__EXERCISE DIRECTIONS__. Provide the data again in its entirety, exactly as given.

Stored data entries
--------------------------------
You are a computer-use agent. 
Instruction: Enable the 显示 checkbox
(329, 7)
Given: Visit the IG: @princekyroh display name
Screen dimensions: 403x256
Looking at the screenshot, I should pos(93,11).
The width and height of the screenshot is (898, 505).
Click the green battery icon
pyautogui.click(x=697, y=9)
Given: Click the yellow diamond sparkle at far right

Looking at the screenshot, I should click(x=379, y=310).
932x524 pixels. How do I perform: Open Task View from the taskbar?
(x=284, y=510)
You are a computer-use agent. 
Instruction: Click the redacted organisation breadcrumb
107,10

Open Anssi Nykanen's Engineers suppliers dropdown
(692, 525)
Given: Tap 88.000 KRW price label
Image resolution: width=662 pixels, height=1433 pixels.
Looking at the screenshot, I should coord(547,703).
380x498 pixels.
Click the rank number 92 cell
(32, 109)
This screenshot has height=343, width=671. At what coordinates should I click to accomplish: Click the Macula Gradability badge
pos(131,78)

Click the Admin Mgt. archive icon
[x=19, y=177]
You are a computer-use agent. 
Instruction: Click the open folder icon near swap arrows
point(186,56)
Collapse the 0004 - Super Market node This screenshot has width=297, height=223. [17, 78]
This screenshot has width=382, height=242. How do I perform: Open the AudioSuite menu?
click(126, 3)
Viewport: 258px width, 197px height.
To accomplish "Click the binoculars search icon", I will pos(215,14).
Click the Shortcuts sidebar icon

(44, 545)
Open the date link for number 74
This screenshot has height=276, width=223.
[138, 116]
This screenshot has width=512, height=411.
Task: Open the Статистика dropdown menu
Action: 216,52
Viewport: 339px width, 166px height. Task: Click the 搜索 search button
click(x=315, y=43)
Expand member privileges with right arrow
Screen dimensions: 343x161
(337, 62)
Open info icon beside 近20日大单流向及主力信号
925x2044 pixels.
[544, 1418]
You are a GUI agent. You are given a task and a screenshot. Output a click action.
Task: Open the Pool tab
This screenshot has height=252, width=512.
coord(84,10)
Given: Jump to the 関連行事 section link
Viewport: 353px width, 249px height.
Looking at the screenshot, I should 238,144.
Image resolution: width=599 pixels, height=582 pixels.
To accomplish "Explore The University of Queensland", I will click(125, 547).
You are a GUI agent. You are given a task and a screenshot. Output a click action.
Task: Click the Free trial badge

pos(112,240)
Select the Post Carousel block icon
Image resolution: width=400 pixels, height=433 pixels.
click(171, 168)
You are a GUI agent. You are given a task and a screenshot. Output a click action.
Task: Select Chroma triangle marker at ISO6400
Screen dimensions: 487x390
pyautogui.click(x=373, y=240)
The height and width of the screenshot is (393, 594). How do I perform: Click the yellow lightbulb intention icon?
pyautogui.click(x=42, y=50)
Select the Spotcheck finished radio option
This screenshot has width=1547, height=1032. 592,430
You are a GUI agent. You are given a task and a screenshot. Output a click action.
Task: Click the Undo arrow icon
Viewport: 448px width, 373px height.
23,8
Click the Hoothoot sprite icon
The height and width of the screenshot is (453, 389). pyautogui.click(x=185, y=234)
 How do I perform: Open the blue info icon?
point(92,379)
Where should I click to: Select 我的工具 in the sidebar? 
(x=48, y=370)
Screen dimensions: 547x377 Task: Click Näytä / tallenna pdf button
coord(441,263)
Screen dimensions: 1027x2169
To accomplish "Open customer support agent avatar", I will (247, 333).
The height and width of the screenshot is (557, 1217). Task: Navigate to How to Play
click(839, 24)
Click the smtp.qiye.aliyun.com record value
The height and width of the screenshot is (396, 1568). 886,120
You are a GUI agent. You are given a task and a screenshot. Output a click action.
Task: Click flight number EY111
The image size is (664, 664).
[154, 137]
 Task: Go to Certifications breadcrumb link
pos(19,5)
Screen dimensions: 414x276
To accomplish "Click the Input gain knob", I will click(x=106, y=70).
--------------------------------
__ANSWER SECTION__.
You are a computer-use agent. 
Instruction: Enable the 显示 checkbox
(329, 7)
Given: Visit the IG: @princekyroh display name
Screen dimensions: 403x256
Looking at the screenshot, I should pos(93,11).
The width and height of the screenshot is (898, 505).
Click the green battery icon
pyautogui.click(x=697, y=9)
Given: Click the yellow diamond sparkle at far right

Looking at the screenshot, I should click(x=379, y=310).
932x524 pixels. How do I perform: Open Task View from the taskbar?
(x=284, y=510)
You are a computer-use agent. 
Instruction: Click the redacted organisation breadcrumb
107,10

Open Anssi Nykanen's Engineers suppliers dropdown
(692, 525)
Given: Tap 88.000 KRW price label
Image resolution: width=662 pixels, height=1433 pixels.
Looking at the screenshot, I should coord(547,703).
380x498 pixels.
Click the rank number 92 cell
(32, 109)
This screenshot has height=343, width=671. At what coordinates should I click to accomplish: Click the Macula Gradability badge
pos(131,78)

Click the Admin Mgt. archive icon
[x=19, y=177]
You are a computer-use agent. 
Instruction: Click the open folder icon near swap arrows
point(186,56)
Collapse the 0004 - Super Market node This screenshot has width=297, height=223. [17, 78]
This screenshot has width=382, height=242. How do I perform: Open the AudioSuite menu?
click(126, 3)
Viewport: 258px width, 197px height.
To accomplish "Click the binoculars search icon", I will pos(215,14).
Click the Shortcuts sidebar icon

(44, 545)
Open the date link for number 74
This screenshot has height=276, width=223.
[138, 116]
This screenshot has width=512, height=411.
Task: Open the Статистика dropdown menu
Action: 216,52
Viewport: 339px width, 166px height. Task: Click the 搜索 search button
click(x=315, y=43)
Expand member privileges with right arrow
Screen dimensions: 343x161
(337, 62)
Open info icon beside 近20日大单流向及主力信号
925x2044 pixels.
[544, 1418]
You are a GUI agent. You are given a task and a screenshot. Output a click action.
Task: Open the Pool tab
This screenshot has height=252, width=512.
coord(84,10)
Given: Jump to the 関連行事 section link
Viewport: 353px width, 249px height.
Looking at the screenshot, I should 238,144.
Image resolution: width=599 pixels, height=582 pixels.
To accomplish "Explore The University of Queensland", I will click(125, 547).
You are a GUI agent. You are given a task and a screenshot. Output a click action.
Task: Click the Free trial badge

pos(112,240)
Select the Post Carousel block icon
Image resolution: width=400 pixels, height=433 pixels.
click(171, 168)
You are a GUI agent. You are given a task and a screenshot. Output a click action.
Task: Select Chroma triangle marker at ISO6400
Screen dimensions: 487x390
pyautogui.click(x=373, y=240)
The height and width of the screenshot is (393, 594). How do I perform: Click the yellow lightbulb intention icon?
pyautogui.click(x=42, y=50)
Select the Spotcheck finished radio option
This screenshot has width=1547, height=1032. 592,430
You are a GUI agent. You are given a task and a screenshot. Output a click action.
Task: Click the Undo arrow icon
Viewport: 448px width, 373px height.
23,8
Click the Hoothoot sprite icon
The height and width of the screenshot is (453, 389). pyautogui.click(x=185, y=234)
 How do I perform: Open the blue info icon?
point(92,379)
Where should I click to: Select 我的工具 in the sidebar? 
(x=48, y=370)
Screen dimensions: 547x377 Task: Click Näytä / tallenna pdf button
coord(441,263)
Screen dimensions: 1027x2169
To accomplish "Open customer support agent avatar", I will (247, 333).
The height and width of the screenshot is (557, 1217). Task: Navigate to How to Play
click(839, 24)
Click the smtp.qiye.aliyun.com record value
The height and width of the screenshot is (396, 1568). 886,120
You are a GUI agent. You are given a task and a screenshot. Output a click action.
Task: Click flight number EY111
The image size is (664, 664).
[154, 137]
 Task: Go to Certifications breadcrumb link
pos(19,5)
Screen dimensions: 414x276
To accomplish "Click the Input gain knob", I will click(x=106, y=70).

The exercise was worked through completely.